→ Document passage
--
The site itself went semi-public on the 28th of December, 2008, with no fanfare. The approach was deliberately low-key to give us the chance to work out any bugs before they became catastrophic, and we very much wanted the site to be an ongoing resource that simply had not been noticed before – the sort of discovery that you brag about to your friends. On the 1st or 2nd of January, 2009, we told Google to start indexing the site, and began a program of getting ourselves noticed, starting by tapping into Roleplaying Tip’s existing subscriber base.
By my count, that makes the 5th Anniversary somewhere around… well, Now! Occasions like these tend to be self-indulgent to some extent, and this article makes no pretense of being any different.
From the very beginning, Campaign Mastery reflected the different styles of it’s co-owners. Johnn’s articles tended to be short, tight, the sort of things that would fit on a page or two in a magazine, and very much the sort of thing that he was used to producing and publishing for Roleplaying Tips. My articles aimed for depth and comprehensiveness, the sort of thing that might make a feature article in such a Magazine. Over the next couple of months, we began to absorb elements of each other’s styles, and some unity of style began to emerge.
--
→ Problems to work on
1. Based on the Campaign Mastery passage, mark each statement yes or no and quote the words that decide it: (a) The site went semi-public on December 28, 2008, with no fanfare. (b) Google was told to start indexing the site before it went semi-public. (c) Johnn's articles aimed for depth and comprehensiveness.
2. Pick up the Campaign Mastery passage after its last sentence and write what comes next.

→ Supplied information
--
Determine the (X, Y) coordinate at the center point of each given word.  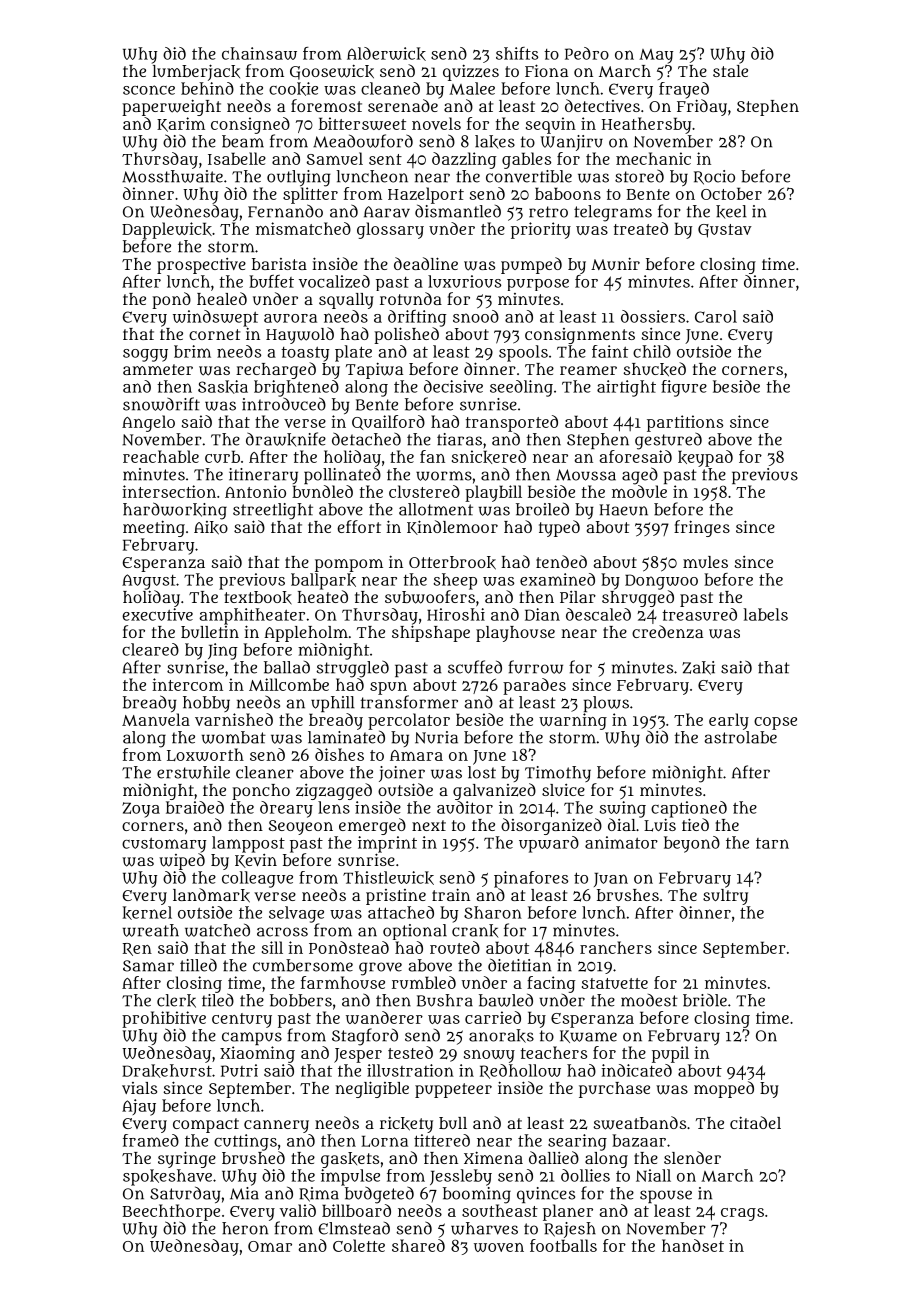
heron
--
→ Task-by-task outputs
1.
(a) Yes: "The site itself went semi-public on the 28th of December, 2008, with no fanfare."
(b) No: "On the 1st or 2nd of January, 2009, we told Google to start indexing the site"
(c) No: "Johnn’s articles tended to be short, tight" and "My articles aimed for depth and comprehensiveness"

2.
Right from the start, we exhibited the hallmark duality that has become synonymous with the site, a sort of compromise between a typical GMing Blog and an online Magazine with Blog Structural elements. We always recognized that our chief assets were the experience that we had as GMs – something on the order of 50 years, between us – and our capacity to analyze, encapsulate, and articulate that experience.
So that’s what this article is all about – my experience as a GM. It’s the story of how my life has shaped and been shaped by the hobby – well, part of that rather lengthy story, anyway.
And along the way, I’m hopeful that some the experience and the wisdom that it has engendered will seep into the words, to benefit to other GMs out there.
It’s a story that encapsulates two principles: determination in the face of adversity, and taking every experience that comes your way and folding it back into your gaming expertise.
In The Beginning
I discovered gaming while at University, about mid-way through my first year. This was the first year that the institution had offered a degree in IT, and to be brutally honest, they hadn’t quite figured the curriculum, so they dumped us all into a heap of general science, math, and engineering foundation courses that held little or no relevance to the world of computers.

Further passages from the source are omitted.